══ Study material ══

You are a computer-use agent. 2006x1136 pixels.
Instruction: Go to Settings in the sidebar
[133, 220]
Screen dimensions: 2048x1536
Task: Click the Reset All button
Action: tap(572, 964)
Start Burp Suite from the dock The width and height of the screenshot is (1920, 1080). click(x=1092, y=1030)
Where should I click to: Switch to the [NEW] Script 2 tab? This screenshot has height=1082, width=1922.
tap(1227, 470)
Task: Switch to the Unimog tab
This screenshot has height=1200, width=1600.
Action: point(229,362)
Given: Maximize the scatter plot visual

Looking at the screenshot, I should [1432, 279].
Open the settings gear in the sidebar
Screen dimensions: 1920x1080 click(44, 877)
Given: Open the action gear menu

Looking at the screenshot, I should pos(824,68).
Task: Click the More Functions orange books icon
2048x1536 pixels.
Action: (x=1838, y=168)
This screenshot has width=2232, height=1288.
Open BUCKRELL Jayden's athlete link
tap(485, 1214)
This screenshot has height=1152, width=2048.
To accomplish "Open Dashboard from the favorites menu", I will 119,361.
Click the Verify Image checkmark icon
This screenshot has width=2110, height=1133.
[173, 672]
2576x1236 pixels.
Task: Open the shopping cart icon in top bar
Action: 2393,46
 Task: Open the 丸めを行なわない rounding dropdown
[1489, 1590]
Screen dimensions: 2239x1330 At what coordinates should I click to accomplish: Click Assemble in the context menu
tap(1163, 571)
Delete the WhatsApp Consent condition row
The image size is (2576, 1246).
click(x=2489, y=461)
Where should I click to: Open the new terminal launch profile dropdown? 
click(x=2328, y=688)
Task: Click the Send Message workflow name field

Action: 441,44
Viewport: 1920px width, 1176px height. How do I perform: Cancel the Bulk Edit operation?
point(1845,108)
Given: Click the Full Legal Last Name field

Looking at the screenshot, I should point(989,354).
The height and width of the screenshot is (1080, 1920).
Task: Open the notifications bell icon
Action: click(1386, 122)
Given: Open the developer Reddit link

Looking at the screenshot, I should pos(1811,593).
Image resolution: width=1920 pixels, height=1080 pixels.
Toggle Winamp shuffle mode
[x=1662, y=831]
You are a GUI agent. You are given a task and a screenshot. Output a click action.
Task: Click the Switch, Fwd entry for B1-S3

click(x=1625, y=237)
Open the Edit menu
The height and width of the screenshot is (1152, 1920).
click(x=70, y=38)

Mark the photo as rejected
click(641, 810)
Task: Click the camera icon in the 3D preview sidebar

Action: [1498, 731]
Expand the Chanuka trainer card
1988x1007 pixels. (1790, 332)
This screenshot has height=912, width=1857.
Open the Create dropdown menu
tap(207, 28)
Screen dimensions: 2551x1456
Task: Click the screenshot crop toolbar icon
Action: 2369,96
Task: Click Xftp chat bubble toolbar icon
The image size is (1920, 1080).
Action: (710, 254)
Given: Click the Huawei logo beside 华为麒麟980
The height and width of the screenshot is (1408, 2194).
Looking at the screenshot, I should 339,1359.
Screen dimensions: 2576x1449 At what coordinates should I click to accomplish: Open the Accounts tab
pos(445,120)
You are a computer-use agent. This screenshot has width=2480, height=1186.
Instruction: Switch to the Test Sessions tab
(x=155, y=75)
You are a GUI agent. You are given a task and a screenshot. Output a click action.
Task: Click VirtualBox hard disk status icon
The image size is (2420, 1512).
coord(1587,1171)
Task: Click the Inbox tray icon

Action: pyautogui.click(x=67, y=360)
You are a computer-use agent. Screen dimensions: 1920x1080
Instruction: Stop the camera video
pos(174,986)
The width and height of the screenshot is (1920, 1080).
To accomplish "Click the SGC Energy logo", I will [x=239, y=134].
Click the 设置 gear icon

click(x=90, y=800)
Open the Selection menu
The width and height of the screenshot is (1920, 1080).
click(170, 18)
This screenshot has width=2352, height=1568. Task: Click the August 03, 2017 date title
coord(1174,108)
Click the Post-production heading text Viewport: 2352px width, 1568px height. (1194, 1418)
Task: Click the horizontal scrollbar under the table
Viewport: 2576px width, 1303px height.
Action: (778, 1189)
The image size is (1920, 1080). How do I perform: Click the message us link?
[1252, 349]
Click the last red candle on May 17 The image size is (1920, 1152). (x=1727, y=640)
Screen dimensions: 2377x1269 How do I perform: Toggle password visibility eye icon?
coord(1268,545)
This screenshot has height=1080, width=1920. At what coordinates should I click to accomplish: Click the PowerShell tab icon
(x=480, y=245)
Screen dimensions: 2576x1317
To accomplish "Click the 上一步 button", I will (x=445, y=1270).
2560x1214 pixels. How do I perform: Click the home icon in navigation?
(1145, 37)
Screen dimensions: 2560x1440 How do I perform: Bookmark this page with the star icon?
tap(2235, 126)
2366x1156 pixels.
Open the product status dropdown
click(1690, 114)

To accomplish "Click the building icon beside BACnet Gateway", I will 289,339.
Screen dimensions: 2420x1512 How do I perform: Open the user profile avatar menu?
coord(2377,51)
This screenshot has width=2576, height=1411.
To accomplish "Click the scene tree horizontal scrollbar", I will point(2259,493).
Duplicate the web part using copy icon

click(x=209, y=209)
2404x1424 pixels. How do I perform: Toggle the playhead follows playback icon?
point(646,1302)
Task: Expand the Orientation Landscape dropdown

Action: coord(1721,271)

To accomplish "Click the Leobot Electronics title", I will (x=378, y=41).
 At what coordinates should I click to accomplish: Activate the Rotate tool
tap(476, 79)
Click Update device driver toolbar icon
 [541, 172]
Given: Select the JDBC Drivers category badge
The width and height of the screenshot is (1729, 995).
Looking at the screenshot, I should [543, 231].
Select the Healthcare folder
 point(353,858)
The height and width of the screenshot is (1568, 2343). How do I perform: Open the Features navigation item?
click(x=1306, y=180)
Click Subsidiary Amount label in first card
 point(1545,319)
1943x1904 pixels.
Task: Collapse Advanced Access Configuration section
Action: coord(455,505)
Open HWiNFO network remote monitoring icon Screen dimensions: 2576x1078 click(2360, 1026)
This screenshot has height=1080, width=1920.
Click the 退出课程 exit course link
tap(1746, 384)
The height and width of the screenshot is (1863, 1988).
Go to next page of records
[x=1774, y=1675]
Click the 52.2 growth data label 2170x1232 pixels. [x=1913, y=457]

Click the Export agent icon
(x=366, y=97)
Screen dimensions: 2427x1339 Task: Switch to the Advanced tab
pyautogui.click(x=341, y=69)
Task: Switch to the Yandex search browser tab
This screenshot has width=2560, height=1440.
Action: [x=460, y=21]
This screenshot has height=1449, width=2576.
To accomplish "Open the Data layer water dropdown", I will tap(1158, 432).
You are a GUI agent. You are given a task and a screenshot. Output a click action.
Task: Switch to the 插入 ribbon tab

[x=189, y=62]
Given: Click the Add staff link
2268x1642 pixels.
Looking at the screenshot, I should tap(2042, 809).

═══

• _Exercise requirements_
Only lines that include "computer" belong in the answer; copy all of them from the listing.

• _Answer to this problem_
You are a computer-use agent. 2006x1136 pixels.
You are a computer-use agent. This screenshot has width=2480, height=1186.
You are a computer-use agent. Screen dimensions: 1920x1080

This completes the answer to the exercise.